Mēla Guitar Quartet: Overtures and Dances (TRPTK)
Good discs of transcriptions can make you think, temporarily at least, that you’re listening to a composer’s first thoughts. The Mēla Guitar Quartet’s Overtures and Dances gets it right: who wouldn’t want to hear the overture to Glinka’s Ruslan and Lyudmilla played by four guitars? This arrangement is both spectacular and sweet: Glinka’s fast scalic passages delivered with unshowy swagger, the players relaxing as one into the lyrical second subject. Brass fanfares and timpani strokes all survive their transmogrification – a triumph, in other words.

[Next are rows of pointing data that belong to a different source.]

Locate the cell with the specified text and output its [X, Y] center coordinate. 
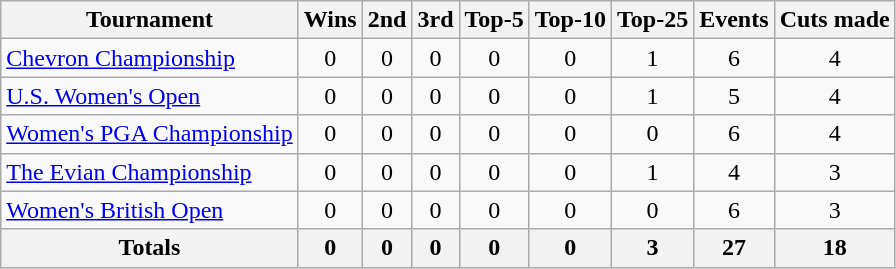
The Evian Championship [150, 172]
Wins [330, 20]
Chevron Championship [150, 58]
Tournament [150, 20]
5 [734, 96]
27 [734, 248]
Cuts made [834, 20]
Women's British Open [150, 210]
Top-10 [570, 20]
Top-25 [652, 20]
Totals [150, 248]
Women's PGA Championship [150, 134]
Top-5 [494, 20]
2nd [387, 20]
Events [734, 20]
18 [834, 248]
U.S. Women's Open [150, 96]
3rd [436, 20]
Provide the [X, Y] coordinate of the cell's center where the given text is located.  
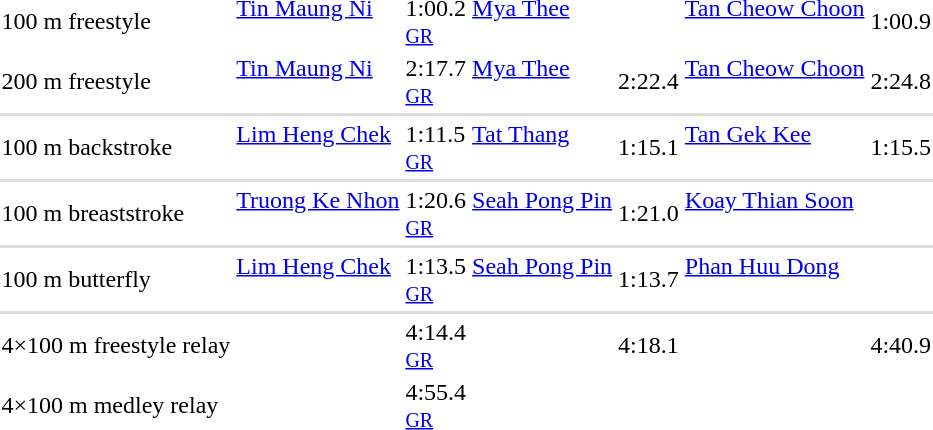
100 m butterfly [116, 280]
Tin Maung Ni [318, 82]
4:40.9 [901, 346]
100 m backstroke [116, 148]
1:11.5 GR [436, 148]
Phan Huu Dong [774, 280]
Tan Cheow Choon [774, 82]
2:22.4 [649, 82]
Tat Thang [542, 148]
2:24.8 [901, 82]
200 m freestyle [116, 82]
Mya Thee [542, 82]
1:13.7 [649, 280]
4:18.1 [649, 346]
Koay Thian Soon [774, 214]
100 m breaststroke [116, 214]
1:13.5 GR [436, 280]
1:21.0 [649, 214]
2:17.7 GR [436, 82]
Truong Ke Nhon [318, 214]
4×100 m freestyle relay [116, 346]
1:20.6 GR [436, 214]
4:14.4 GR [436, 346]
1:15.1 [649, 148]
Tan Gek Kee [774, 148]
1:15.5 [901, 148]
Locate the cell with the specified text and output its (X, Y) center coordinate. 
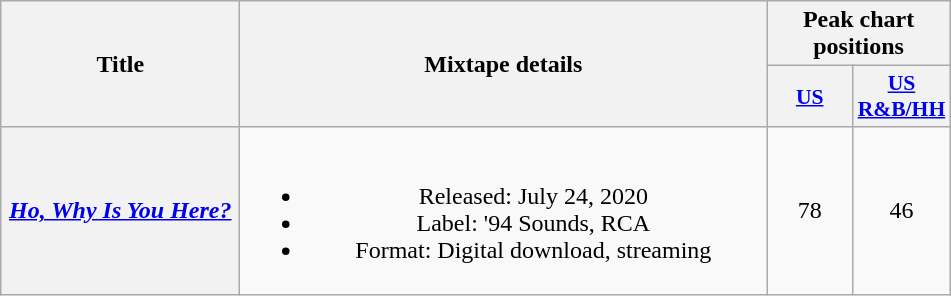
78 (810, 210)
Released: July 24, 2020Label: '94 Sounds, RCAFormat: Digital download, streaming (504, 210)
US (810, 96)
Peak chart positions (858, 34)
USR&B/HH (902, 96)
Title (120, 64)
46 (902, 210)
Mixtape details (504, 64)
Ho, Why Is You Here? (120, 210)
Locate the cell with the specified text and output its (x, y) center coordinate. 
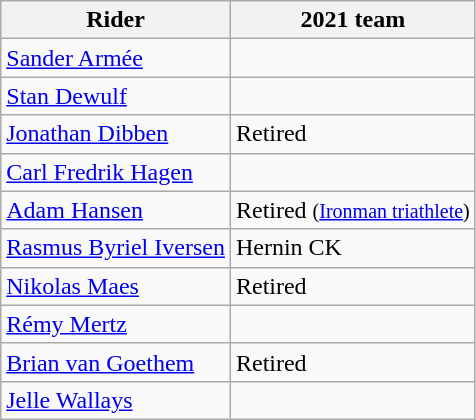
Stan Dewulf (116, 96)
Sander Armée (116, 58)
Rider (116, 20)
Rémy Mertz (116, 324)
Retired (Ironman triathlete) (352, 210)
Nikolas Maes (116, 286)
Adam Hansen (116, 210)
Brian van Goethem (116, 362)
Carl Fredrik Hagen (116, 172)
Rasmus Byriel Iversen (116, 248)
Jonathan Dibben (116, 134)
Hernin CK (352, 248)
2021 team (352, 20)
Jelle Wallays (116, 400)
From the cell containing the given text, extract its center point as (x, y) coordinate. 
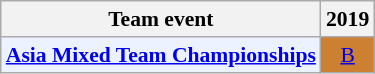
Asia Mixed Team Championships (161, 55)
2019 (348, 19)
Team event (161, 19)
B (348, 55)
For the text-containing cell, return its midpoint in [x, y] coordinate format. 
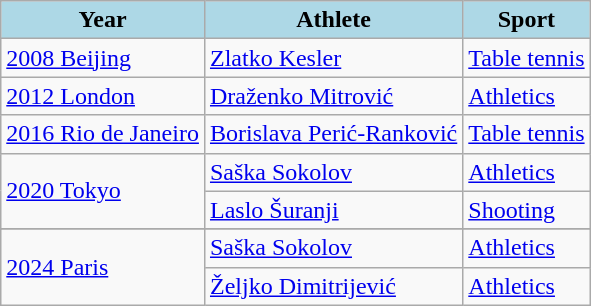
2012 London [103, 96]
Athlete [333, 20]
Zlatko Kesler [333, 58]
2008 Beijing [103, 58]
Borislava Perić-Ranković [333, 134]
2020 Tokyo [103, 191]
Draženko Mitrović [333, 96]
Shooting [526, 210]
Željko Dimitrijević [333, 286]
2016 Rio de Janeiro [103, 134]
Year [103, 20]
Sport [526, 20]
Laslo Šuranji [333, 210]
2024 Paris [103, 267]
From the cell containing the given text, extract its center point as (x, y) coordinate. 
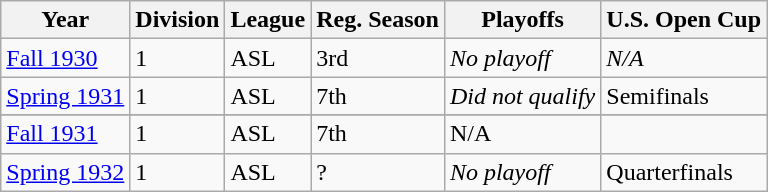
Fall 1930 (66, 58)
3rd (378, 58)
Playoffs (522, 20)
Fall 1931 (66, 134)
Year (66, 20)
Spring 1932 (66, 172)
Division (178, 20)
Semifinals (684, 96)
Did not qualify (522, 96)
Spring 1931 (66, 96)
League (268, 20)
U.S. Open Cup (684, 20)
Quarterfinals (684, 172)
? (378, 172)
Reg. Season (378, 20)
Output the (x, y) coordinate of the center of the cell containing the given text.  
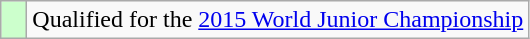
Qualified for the 2015 World Junior Championship (278, 20)
Return [x, y] of the center of cell containing provided text 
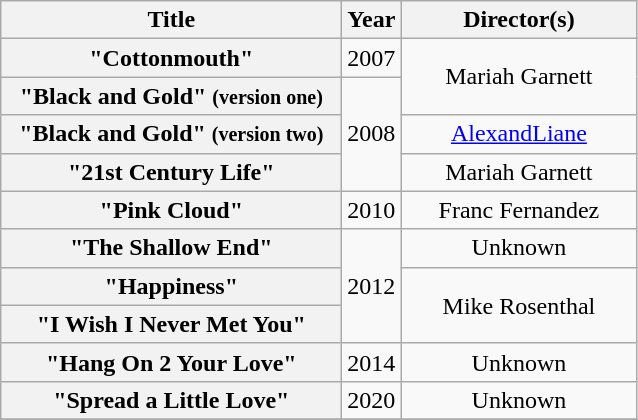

Debussy’s Deux Arabesques are less outlandish source material, a two-handed piano line ingeniously divvied up between four guitarists to make a “rich, sustaining sonority”. Listen through decent speakers or headphones while looking at the booklet’s session photos and you can divine who’s playing what – that the playing is so superbly coordinated is remarkable. The Mēlas’ Ma mère l'Oye is based on Ravel’s five-movement piano-duet original. Every detail is audible, including the birdcalls in “Petit Poucet” and a growling, lumbering Beast, wittily depicted on a de-tuned low E string. Ravel’s “jardin féerique” glows, with some sumptuous closing chords.
There are some intriguing novelties here. Holst’s witty A Fugal Overture was new to me, the busy contrapuntal writing ideally clear, and these players catch the ebb and flow of Rachmaninov’s “Polka Italienne”. Other orchestral transcriptions include the “Bacchanale” from Saint-Saens’ Samson and Delilah and Elgar’s Three Characteristic Pieces, along with the overture to Humperdinck’s Hansel and Gretel. The arrangements, by past and present quartet members, invariably hit the mark, Daniel Bovey’s miniature suite based on Joe Hisaishi’s My Neighbour Totoro film score a delightful closer. TRPTK’s production values are high end, and the documentation is excellent.